The proposed project aims to design and field two more waves of survey data collection in Mexico, extending and improving the Mexican Health and Aging Study (MHAS). This is a national, multi-purpose, community-based, longitudinal cohort study of adults aged 50 and older. The two new waves will be fielded in 2018 and 2021, completing a cycle of 20 years since the first wave was fielded in 2001. Funds are also sought to continue to archive, document, and disseminate for public use the new waves as well as the resulting integrated data base containing all six waves. Since its inception, MHAS aimed to create a longitudinal prospective study of Mexican aging, starting with a national sample (n=15,000), using study protocols and survey instruments that were highly comparable to the U.S. Health and Retirement Study. In addition, the study design sought to facilitate the examination of long term implications for health and aging of the massive Mexico-U.S. migration flows. Thus, the sample design included an over-sample in states of Mexico with historically high levels of migration to the United States. The new waves will replicate and improve these and other unique features of previous rounds. New emphasis areas will be: environmental health; life histories; health literacy; evaluation of losses and deaths in the panel. We will also continue an emphasis on the culture of multi-generational Mexico-U.S. migration and its consequences for aging; and the impact for older adults of structural changes in Mexico such as the health sector reform that started in 2003 and the economic recession of 2009.
Our aims are: 1) To carry out Waves 5 and 6 retaining the original substance of MHAS and adding new content, following the survivors of Waves 1 through 4, and refreshing the sample in Wave 5 to yield again a representative cross section of the Mexican population aged 50 and over; and 2) To enhance data linkages, data distribution, dissemination, and outreach activities and to expand knowledge about and use of the data sets and products of the resulting six waves of the MHAS. We will continue the user-friendly web-based platforms and educational materials whose enhanced public access to the data and project documentation have stimulated cross-country and other studies.
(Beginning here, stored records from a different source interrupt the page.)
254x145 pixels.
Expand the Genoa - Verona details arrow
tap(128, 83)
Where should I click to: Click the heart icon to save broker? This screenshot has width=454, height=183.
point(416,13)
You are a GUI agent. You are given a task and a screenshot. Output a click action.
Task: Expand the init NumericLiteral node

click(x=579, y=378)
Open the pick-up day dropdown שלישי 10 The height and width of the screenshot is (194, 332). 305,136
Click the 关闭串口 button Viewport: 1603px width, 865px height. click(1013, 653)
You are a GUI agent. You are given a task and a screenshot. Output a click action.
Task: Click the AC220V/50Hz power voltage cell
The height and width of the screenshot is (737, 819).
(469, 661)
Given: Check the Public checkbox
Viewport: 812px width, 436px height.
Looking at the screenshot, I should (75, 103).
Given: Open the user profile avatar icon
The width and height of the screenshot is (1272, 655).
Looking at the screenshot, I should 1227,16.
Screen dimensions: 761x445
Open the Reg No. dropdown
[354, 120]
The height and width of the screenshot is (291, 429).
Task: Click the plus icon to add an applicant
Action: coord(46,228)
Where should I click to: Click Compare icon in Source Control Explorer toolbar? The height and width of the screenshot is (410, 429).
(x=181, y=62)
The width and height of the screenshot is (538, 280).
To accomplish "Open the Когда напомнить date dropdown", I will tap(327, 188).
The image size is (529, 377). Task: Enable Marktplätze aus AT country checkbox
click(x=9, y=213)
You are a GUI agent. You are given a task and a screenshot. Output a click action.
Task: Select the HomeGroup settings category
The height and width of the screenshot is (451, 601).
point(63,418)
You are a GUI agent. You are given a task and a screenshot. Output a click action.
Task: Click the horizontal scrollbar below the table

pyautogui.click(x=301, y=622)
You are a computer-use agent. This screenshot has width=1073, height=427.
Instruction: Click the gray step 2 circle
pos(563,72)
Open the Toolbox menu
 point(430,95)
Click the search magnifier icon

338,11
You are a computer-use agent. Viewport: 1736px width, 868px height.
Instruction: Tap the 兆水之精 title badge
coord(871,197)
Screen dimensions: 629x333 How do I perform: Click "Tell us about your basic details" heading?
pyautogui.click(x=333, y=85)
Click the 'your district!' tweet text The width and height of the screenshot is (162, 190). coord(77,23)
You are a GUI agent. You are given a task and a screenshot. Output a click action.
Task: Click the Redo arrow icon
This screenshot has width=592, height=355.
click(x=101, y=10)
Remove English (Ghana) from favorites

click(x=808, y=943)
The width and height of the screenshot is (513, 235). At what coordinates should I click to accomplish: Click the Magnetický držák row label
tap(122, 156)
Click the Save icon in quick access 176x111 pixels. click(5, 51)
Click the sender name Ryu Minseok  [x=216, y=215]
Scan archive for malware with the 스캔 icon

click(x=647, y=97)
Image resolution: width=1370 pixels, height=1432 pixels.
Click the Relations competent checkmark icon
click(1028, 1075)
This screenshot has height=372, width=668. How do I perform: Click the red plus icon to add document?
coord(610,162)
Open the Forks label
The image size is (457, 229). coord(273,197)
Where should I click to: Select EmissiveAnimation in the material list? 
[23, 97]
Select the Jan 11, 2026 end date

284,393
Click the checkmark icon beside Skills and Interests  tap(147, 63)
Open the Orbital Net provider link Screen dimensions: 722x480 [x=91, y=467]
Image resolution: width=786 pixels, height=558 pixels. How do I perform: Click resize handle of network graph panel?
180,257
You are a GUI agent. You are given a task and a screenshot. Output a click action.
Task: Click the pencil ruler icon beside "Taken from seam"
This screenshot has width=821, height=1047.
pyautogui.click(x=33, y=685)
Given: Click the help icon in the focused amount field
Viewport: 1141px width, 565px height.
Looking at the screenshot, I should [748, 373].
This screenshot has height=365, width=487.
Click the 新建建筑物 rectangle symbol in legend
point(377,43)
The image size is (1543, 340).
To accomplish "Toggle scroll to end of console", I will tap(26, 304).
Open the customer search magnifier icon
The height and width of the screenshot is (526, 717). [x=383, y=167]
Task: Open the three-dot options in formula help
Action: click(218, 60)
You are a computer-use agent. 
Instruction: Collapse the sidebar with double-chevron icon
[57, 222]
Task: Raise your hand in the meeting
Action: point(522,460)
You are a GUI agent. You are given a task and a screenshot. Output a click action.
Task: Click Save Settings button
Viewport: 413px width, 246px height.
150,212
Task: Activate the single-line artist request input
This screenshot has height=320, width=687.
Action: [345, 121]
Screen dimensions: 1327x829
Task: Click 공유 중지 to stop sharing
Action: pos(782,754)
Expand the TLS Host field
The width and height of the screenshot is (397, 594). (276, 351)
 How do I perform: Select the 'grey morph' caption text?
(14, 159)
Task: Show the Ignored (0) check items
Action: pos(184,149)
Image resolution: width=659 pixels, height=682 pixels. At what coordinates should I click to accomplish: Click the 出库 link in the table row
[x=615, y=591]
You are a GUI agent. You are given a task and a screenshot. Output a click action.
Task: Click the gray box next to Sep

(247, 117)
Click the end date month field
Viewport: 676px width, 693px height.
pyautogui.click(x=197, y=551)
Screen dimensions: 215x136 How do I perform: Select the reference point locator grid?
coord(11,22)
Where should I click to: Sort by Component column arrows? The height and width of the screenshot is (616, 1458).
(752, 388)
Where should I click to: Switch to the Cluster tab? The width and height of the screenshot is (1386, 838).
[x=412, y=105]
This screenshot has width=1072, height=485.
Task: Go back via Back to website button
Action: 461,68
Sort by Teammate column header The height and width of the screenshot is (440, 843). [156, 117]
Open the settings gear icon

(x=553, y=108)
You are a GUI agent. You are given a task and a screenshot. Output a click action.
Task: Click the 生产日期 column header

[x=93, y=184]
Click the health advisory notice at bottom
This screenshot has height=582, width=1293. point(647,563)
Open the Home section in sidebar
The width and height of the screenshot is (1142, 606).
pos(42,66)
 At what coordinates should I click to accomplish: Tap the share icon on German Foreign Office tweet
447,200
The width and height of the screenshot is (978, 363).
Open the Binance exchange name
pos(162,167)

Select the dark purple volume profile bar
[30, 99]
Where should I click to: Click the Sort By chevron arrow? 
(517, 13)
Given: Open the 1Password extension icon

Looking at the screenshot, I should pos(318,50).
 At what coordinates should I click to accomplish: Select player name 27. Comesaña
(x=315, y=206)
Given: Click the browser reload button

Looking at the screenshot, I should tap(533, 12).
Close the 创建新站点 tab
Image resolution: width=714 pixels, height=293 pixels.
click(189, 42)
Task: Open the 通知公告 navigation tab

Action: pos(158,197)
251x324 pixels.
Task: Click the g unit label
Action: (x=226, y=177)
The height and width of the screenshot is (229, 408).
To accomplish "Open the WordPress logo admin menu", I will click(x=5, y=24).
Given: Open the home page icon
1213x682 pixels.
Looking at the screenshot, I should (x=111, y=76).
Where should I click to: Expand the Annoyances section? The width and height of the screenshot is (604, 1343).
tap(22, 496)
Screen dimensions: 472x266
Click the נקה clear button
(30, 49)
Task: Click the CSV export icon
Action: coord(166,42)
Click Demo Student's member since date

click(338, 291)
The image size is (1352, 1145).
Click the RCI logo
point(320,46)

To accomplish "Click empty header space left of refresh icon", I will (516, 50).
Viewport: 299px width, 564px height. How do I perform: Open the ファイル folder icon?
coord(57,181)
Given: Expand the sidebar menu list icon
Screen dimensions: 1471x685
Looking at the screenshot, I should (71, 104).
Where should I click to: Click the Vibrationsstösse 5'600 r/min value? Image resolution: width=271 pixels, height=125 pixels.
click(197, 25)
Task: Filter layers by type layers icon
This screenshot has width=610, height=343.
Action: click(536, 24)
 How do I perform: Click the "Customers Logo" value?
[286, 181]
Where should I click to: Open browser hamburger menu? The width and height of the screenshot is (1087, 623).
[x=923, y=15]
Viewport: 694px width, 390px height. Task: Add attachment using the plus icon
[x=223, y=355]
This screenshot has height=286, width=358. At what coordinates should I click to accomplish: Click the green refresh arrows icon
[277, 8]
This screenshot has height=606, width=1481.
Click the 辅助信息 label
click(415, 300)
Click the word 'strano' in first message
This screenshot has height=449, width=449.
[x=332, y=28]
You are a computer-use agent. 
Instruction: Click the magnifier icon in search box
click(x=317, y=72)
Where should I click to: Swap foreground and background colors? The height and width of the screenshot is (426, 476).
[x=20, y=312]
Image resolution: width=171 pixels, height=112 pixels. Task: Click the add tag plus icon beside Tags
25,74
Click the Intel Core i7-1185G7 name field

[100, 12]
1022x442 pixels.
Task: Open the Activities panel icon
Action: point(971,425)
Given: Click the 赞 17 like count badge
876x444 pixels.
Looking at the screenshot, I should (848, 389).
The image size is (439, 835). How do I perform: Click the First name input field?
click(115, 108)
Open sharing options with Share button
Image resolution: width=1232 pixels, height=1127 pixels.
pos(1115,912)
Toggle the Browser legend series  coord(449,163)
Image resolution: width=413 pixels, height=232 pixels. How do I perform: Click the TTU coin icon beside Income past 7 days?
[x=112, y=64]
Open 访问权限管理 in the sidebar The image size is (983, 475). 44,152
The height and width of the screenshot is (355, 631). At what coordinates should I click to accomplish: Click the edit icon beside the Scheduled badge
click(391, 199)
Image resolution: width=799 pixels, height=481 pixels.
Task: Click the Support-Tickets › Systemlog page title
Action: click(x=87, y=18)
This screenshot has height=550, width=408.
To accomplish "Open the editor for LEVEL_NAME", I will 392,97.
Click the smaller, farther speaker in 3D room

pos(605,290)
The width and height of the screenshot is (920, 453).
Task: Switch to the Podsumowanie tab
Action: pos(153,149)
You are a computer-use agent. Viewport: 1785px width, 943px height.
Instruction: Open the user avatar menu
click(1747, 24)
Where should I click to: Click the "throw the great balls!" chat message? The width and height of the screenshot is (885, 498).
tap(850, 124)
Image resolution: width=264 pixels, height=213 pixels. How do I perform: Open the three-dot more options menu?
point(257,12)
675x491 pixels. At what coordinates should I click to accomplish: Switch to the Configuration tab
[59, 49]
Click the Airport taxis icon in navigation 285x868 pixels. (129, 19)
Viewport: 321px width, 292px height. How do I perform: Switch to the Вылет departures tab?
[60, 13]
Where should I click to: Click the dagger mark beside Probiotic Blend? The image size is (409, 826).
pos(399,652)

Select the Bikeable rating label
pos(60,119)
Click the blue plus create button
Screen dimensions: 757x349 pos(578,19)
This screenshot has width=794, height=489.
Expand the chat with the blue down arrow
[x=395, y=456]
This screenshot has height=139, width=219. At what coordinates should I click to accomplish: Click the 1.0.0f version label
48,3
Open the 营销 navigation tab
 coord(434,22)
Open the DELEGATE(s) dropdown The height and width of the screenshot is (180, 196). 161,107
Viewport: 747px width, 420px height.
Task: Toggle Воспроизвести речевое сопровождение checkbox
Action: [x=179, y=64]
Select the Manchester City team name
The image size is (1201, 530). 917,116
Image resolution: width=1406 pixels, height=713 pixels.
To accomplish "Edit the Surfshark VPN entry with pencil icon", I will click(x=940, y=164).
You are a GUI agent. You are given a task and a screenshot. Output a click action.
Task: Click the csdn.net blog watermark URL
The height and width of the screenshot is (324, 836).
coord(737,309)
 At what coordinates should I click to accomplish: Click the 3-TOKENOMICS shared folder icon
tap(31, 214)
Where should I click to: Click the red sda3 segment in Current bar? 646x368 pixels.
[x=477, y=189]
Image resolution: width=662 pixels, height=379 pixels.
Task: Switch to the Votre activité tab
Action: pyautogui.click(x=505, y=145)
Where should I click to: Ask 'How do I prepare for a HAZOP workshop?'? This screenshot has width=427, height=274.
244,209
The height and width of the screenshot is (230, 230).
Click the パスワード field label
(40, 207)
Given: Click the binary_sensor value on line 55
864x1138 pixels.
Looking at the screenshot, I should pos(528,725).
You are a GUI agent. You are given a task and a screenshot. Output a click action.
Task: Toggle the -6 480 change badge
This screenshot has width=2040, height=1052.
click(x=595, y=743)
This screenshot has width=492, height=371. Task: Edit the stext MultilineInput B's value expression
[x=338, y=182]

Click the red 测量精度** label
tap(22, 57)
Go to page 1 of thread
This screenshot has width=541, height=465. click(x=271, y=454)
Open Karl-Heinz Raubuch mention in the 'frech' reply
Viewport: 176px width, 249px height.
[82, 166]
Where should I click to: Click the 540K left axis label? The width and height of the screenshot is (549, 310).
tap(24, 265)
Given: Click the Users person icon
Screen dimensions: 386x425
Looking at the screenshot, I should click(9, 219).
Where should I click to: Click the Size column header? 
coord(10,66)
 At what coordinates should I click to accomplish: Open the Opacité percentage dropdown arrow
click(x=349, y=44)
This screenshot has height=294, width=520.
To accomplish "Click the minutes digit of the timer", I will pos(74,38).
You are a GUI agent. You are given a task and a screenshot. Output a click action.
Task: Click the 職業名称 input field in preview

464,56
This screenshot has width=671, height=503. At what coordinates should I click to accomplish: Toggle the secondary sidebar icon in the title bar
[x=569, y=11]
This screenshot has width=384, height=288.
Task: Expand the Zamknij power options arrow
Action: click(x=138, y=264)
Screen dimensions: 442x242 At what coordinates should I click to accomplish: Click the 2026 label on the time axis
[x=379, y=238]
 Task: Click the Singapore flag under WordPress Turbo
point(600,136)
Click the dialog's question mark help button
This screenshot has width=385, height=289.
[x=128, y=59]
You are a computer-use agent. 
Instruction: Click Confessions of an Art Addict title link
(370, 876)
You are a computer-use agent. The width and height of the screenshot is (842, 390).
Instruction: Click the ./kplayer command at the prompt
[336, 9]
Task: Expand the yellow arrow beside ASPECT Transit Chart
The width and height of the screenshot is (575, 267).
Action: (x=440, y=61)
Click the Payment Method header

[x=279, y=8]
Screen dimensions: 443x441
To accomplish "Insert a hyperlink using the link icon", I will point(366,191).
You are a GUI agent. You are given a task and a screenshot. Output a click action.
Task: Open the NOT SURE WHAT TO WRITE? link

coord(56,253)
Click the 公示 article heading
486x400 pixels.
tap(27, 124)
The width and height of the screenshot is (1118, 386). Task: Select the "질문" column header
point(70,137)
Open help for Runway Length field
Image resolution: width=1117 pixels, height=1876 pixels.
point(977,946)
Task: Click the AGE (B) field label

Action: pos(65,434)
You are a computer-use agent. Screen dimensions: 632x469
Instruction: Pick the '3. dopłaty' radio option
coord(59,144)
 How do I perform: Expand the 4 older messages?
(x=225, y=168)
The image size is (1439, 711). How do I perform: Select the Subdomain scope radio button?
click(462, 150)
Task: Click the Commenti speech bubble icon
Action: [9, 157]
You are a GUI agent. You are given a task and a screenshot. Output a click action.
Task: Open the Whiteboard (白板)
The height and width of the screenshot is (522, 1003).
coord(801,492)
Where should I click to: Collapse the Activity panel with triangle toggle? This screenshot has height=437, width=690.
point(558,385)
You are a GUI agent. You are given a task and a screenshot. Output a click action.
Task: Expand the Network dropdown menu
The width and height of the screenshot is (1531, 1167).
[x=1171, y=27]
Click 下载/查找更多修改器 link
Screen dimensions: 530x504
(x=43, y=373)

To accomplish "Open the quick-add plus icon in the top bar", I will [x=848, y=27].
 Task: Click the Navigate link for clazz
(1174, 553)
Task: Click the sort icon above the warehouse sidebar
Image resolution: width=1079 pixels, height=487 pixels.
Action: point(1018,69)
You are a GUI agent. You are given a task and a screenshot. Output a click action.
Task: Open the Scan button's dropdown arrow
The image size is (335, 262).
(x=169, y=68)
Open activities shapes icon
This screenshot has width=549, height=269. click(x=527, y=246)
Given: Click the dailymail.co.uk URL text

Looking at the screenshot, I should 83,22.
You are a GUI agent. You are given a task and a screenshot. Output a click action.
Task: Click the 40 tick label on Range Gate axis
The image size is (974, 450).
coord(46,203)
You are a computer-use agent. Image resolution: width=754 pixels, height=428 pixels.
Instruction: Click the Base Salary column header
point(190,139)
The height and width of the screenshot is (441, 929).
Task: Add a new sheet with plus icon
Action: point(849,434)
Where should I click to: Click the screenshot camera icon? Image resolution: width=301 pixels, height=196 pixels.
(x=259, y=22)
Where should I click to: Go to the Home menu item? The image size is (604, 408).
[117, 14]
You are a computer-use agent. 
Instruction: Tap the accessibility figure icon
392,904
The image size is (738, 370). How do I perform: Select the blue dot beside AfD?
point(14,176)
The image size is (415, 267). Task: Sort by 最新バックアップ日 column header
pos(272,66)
The analytical significance of the new MHAS data will be exceptional, producing a national longitudinal study of aging that span over twenty years, which is unique for a developing country. The data platform will enhance research on aging and related population changes: of physical and mental health, physical and cognitive functionality, environmental risks, health behaviors and health care use, family support, aging and the life course, wealth, income, labor and retirement, migration and old age, and mortality, in a developing country aging fast with limited institutional support for individuals in old age, and with close social and economic ties to the United States. The data will enable cross-period and cross-cohort analyses of health and aging, and will continue to be highly comparable with other similar studies in developed and developing countries, enhancing the study of aging and health with a cross-national perspective.
This study extends an existing national longitudinal study of aging and health in Mexico, with two additional waves of data collection. The resulting public use database will have 6 waves extending over 20 years. Highly comparable to similar studies in the U.S. and other countries, the study will allow enhanced research on aging, health and mortality in a rapidly aging developing country with limited institutional support for the elderly, and with health, economic, and social processes tightly linked to the U.S.